[Opening PAGE EXCERPT section]
In 1996, Congress enacted the Prison Litigation Reform Act (" PLRA") in an attempt to reduce the number of frivolous civil rights cases filed by prisoners. In the PLRA, Congress amended 42 U.S.C. § 1997e, the provision relating to prisoners' exhaustion of administrative remedies. As amended, that section requires that
[n]o action shall be brought with respect to prison conditions under section 1983 of this title, or any other federal law, by a prisoner confined in any jail, prison, or other correctional facility until such administrative remedies as are available are exhausted.42 U.S.C. § 1997e(a) (2000). By the plain language of the statute, exhaustion of administrative remedies is a precondition to the filing of a prisoner's civil rights action; thus, a plaintiff who filed his lawsuit before exhausting administrative remedies cannot satisfy the § 1997e(a) requirement, even if he later demonstrates that he filed a grievance and appealed it to the highest extent of the prison's grievance procedure after commencing the lawsuit. See Dixon v. Page, 291 F.3d 485 (7th Cir. 2002), citing Perez v. Wisconsin Dep't of Corrections, 182 F.3d 532, 535 (7th Cir. 1999). The United States Supreme Court has held that Section 1997e(a) applies to "all inmate suits, whether they involve general circumstances or particular episodes, and whether they allege excessive force or some other wrong," Nussle v. Porter, 534 U.S. 516, 122 S. Ct. 983, 992 (2002), and whether or not the form of relief the inmate seeks is available through exhaustion of administrative remedies, Booth v. Churner, 532 U.S. 731, 121 S. Ct. 1819 (2001).
Although Stanley stated in his complaint that he exhausted all available administrative remedies regarding lack of treatment for his back injury and congested ear, he has not provided any evidence of having actually done so nor has he responded to the defendants' assertion that there is no record of him having filed any grievances complaining of failure to treat his back or his ear. Further, Stanley does not contest that the only grievance he filed related to either condition concerned the denial of ibuprofen for back pain nor that he was denied ibuprofen due to a possible drug interaction, but was prescribed an alternative pain medication. Finally, Stanley does not contest defendants' assertion that he did not further pursue his complaint after being informed that he had been denied ibuprofen due to the possibility of a drug interaction.
[Closing PAGE EXCERPT section]
[Opening RECORDED DATA section]
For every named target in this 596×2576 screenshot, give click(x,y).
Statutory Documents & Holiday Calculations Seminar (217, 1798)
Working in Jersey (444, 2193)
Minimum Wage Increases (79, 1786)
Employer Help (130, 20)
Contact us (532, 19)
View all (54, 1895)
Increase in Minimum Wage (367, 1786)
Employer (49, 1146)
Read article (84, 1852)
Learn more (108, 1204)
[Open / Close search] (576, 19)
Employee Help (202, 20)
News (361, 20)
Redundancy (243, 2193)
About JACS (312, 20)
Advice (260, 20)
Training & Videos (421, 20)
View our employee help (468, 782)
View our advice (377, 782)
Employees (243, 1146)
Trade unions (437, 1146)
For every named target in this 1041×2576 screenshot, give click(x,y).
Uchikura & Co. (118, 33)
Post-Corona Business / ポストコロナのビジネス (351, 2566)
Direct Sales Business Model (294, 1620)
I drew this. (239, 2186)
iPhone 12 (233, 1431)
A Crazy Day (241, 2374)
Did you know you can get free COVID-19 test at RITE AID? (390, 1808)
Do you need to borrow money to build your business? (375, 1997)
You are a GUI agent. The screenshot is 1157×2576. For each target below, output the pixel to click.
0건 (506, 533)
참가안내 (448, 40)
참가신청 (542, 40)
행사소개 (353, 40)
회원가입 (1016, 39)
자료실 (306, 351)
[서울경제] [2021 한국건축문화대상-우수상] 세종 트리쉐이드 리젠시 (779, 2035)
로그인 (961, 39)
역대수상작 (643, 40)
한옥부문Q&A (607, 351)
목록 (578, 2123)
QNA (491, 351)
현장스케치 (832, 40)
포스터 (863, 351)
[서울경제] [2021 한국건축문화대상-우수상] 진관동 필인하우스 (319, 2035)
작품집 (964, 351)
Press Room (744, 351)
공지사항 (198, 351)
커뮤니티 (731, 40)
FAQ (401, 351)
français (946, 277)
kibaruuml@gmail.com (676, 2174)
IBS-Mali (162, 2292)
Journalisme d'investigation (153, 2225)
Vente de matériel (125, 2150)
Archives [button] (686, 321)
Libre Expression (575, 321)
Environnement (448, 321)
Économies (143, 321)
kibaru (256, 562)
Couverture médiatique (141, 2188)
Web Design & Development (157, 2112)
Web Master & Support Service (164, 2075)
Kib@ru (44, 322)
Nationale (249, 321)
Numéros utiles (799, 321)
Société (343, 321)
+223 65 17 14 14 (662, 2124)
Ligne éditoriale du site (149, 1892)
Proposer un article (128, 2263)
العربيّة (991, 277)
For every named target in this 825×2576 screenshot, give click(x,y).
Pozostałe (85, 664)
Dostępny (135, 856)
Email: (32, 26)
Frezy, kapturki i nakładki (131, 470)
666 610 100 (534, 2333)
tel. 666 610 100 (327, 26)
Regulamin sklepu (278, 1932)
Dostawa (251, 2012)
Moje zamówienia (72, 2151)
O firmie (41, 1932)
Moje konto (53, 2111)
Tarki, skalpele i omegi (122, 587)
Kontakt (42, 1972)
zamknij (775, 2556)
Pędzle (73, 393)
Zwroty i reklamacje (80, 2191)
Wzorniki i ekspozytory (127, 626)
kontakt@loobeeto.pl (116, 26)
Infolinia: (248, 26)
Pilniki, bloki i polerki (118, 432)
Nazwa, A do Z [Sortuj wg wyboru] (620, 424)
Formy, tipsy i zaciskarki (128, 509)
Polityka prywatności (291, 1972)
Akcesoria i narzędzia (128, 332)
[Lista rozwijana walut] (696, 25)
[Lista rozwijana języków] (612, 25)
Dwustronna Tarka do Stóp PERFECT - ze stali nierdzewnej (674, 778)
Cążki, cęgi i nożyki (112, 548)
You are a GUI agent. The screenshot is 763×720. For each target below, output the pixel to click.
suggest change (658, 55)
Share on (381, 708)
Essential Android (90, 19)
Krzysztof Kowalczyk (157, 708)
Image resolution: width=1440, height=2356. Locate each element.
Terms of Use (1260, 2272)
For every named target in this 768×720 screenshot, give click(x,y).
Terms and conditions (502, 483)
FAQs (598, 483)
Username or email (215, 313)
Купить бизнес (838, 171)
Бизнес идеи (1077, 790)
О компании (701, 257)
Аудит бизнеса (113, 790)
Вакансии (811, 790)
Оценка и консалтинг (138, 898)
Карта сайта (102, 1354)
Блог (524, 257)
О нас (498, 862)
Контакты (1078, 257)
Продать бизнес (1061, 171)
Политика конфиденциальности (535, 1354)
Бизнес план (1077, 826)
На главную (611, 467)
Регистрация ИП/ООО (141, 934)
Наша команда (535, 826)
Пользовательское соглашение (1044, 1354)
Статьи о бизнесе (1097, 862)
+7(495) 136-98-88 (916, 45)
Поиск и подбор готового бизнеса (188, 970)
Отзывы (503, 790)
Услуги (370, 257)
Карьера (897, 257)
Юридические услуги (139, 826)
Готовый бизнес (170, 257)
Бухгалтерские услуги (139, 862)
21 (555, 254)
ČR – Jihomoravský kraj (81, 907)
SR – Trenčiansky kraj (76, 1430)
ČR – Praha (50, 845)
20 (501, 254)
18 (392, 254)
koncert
[Closing RECORDED DATA section]
WHAT YOU ARE ASKED TO DO. Please continue the court opinion excerpt above on the Prison Litigation Reform Act's exhaustion requirement, picking up right after its final sentence.

RESULT OF THIS TASK.
As Stanley does not challenge defendants assertion that he failed to file grievances related to a lack of medical care for either condition nor, even assuming he attempted to file at least one grievance related to his back condition, that he failed to file an appeal to the highest level available to him within the prison grievance procedure for his claims related to the denial of adequate medical care, I find that Stanley has failed to demonstrate that he has complied with pre-filing requirements.
III
Based on the foregoing, I find that Stanley has failed to exhaust his administrative remedies as to all claims raised in the complaint. Accordingly, I find that defendants are entitled to judgment as a matter of law and will grant their motion for summary judgment.
The plaintiff is advised that he may appeal this decision pursuant to Rules 3 and 4 of the Federal Rules of Appellate Procedure by filing a notice of appeal with this court within 30 days of the date of entry of this Order, or within such extended period as the court may grant pursuant to Rule 4(a)(5).
The Clerk is directed to send certified copies of this memorandum opinion and accompanying order to plaintiff and to counsel of record for the defendants, if known.